* _YOUR TASK_: Please put the lines of the records between the line holding "Viewport: 1142px width, 424px" and the line holding "point(342,430)", inclusive, into a JSON list of strings with one string per line. Skip blank lines and leave out the pictures.

━━━━━ GIVEN RECORDS

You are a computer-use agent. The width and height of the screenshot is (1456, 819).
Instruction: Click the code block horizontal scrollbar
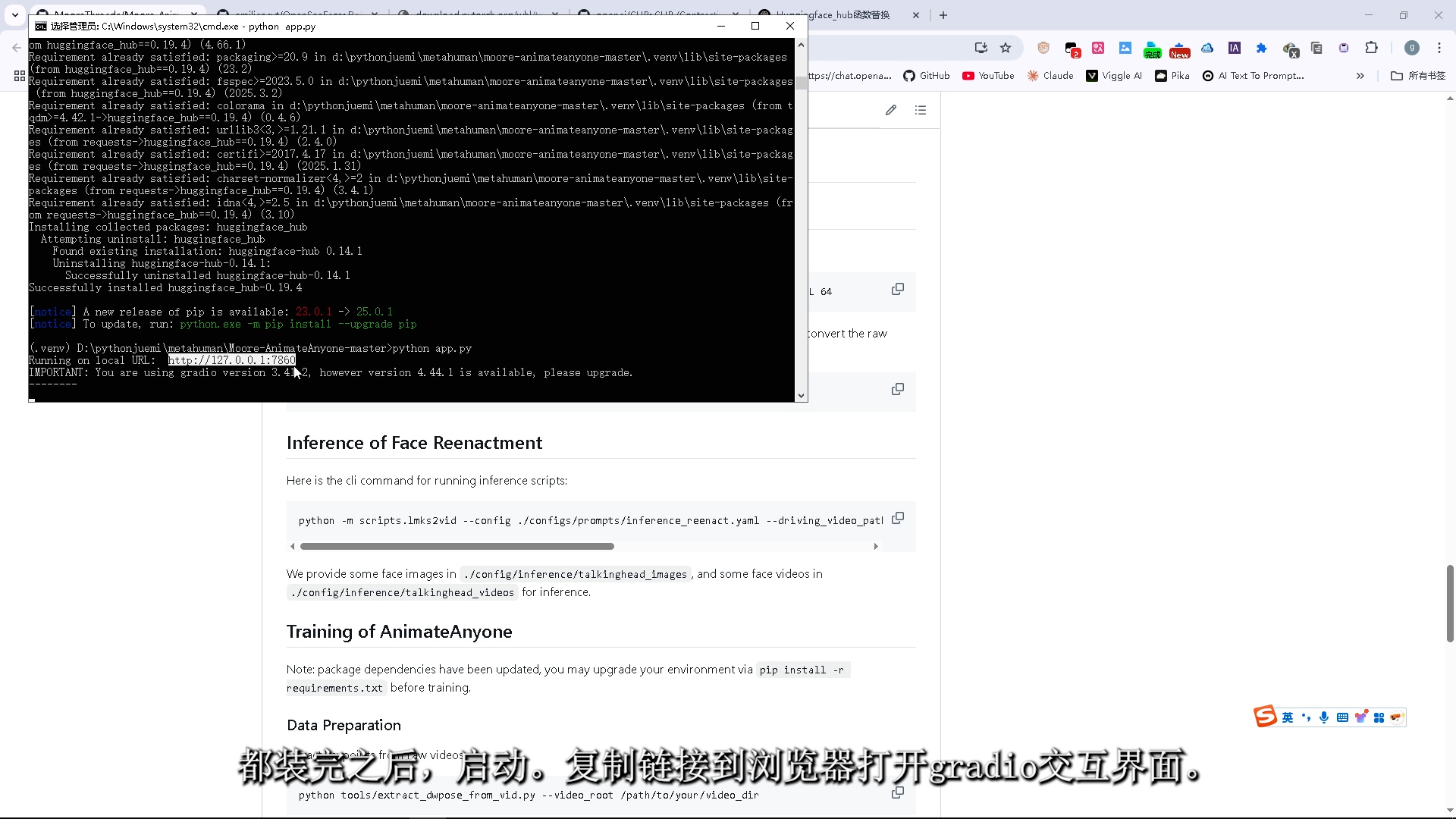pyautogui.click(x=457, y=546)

━━━━━━━━━━
━━━━━ GIVEN RECORDS

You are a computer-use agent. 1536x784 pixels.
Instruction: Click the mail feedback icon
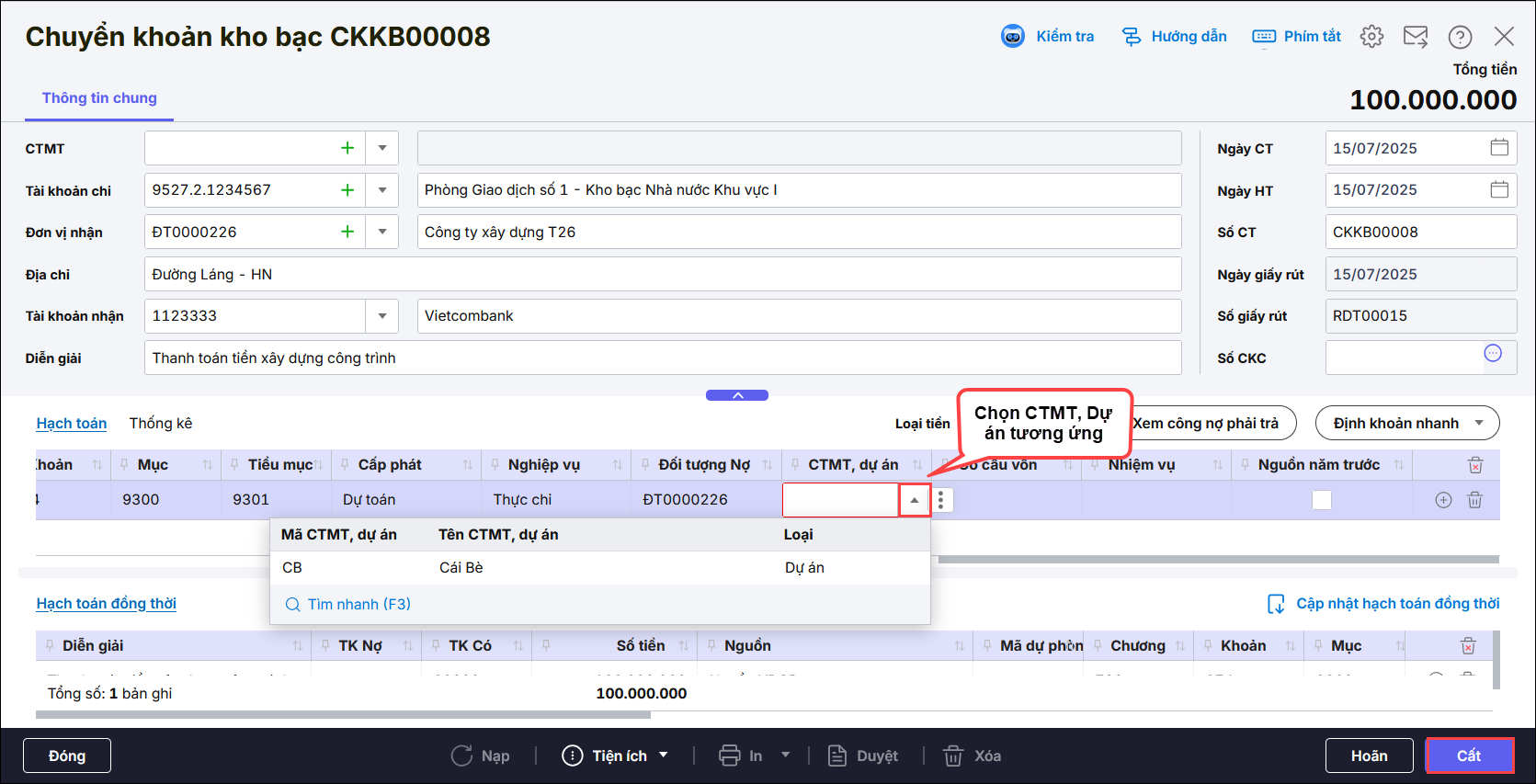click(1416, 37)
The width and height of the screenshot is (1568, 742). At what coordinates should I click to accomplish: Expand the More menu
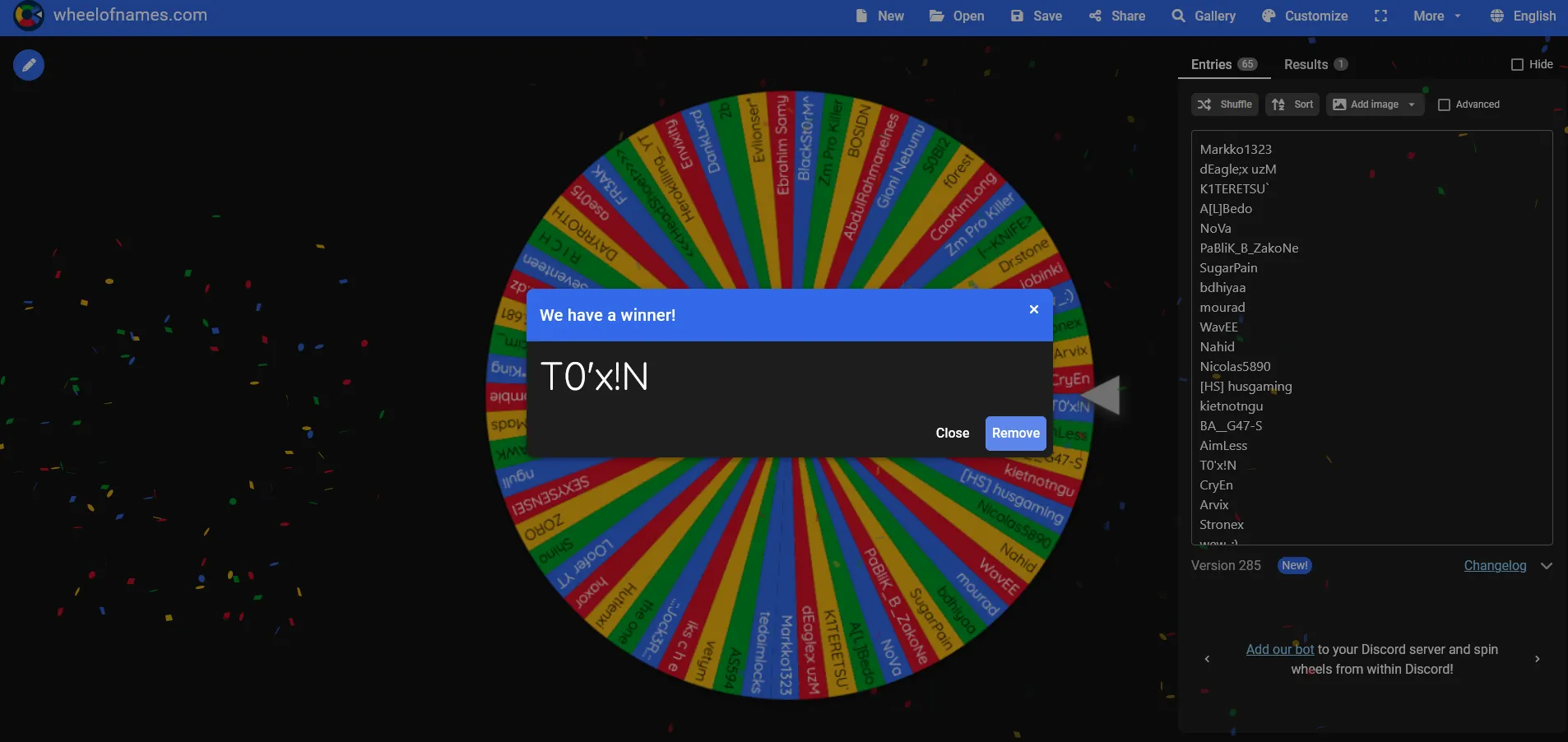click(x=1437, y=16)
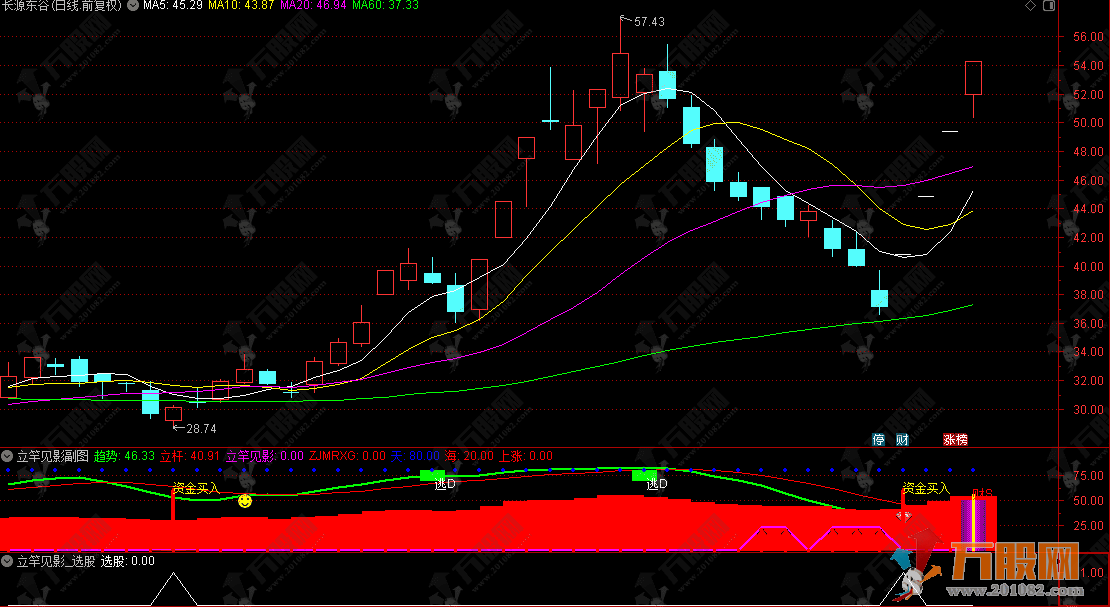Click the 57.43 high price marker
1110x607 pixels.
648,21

━━━━━━━━━━
━━━━━ GIVEN RECORDS

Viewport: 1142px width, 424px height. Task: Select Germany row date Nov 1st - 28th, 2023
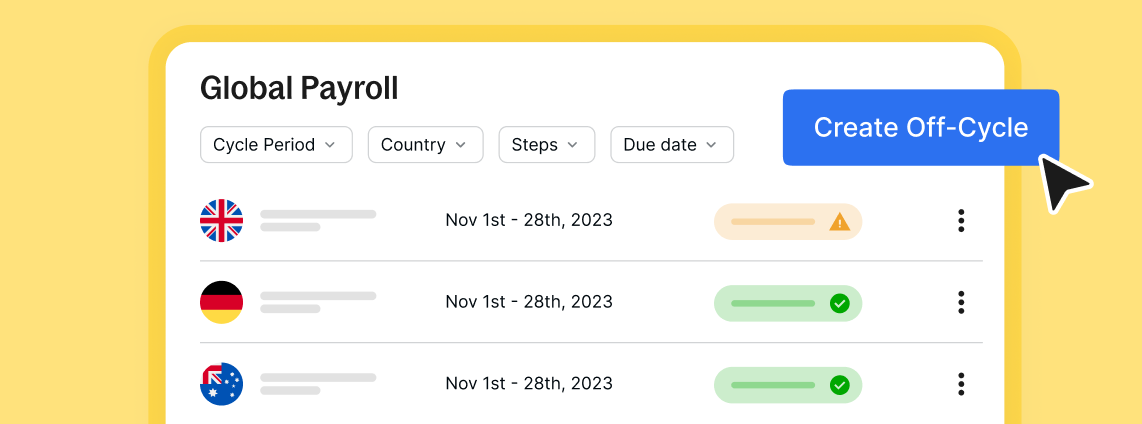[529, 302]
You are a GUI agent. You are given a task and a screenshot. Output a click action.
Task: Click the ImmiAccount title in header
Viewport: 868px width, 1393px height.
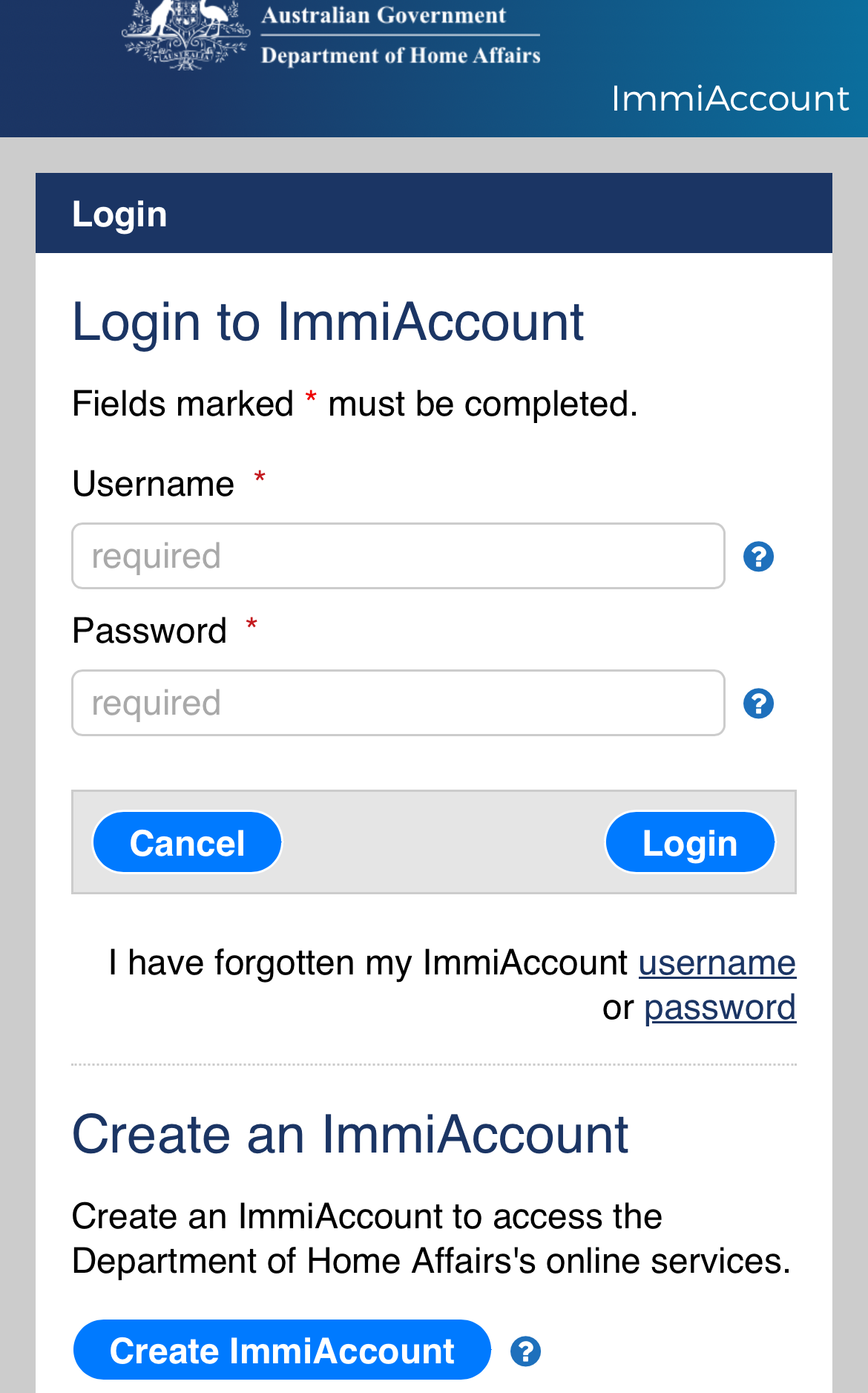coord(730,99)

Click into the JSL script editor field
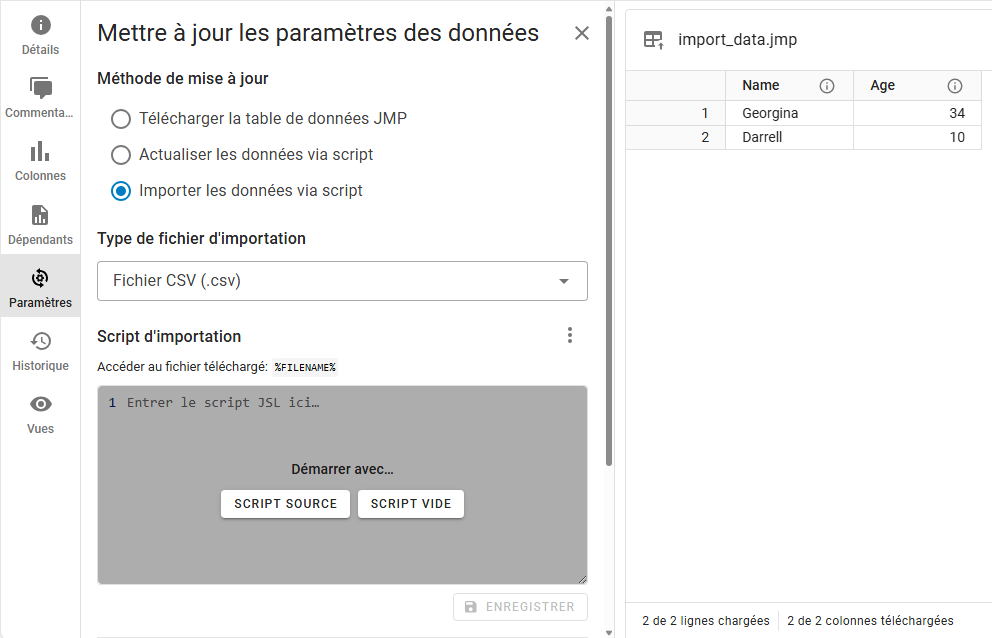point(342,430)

━━━━━━━━━━

* _RESULT OF THE TASK_:
[
  "Viewport: 1142px width, 424px height. Task: Select Germany row date Nov 1st - 28th, 2023",
  "[529, 302]",
  "You are a GUI agent. You are given a task and a screenshot. Output a click action.",
  "Task: Click the ImmiAccount title in header",
  "Viewport: 868px width, 1393px height.",
  "coord(730,99)",
  "Click into the JSL script editor field",
  "point(342,430)"
]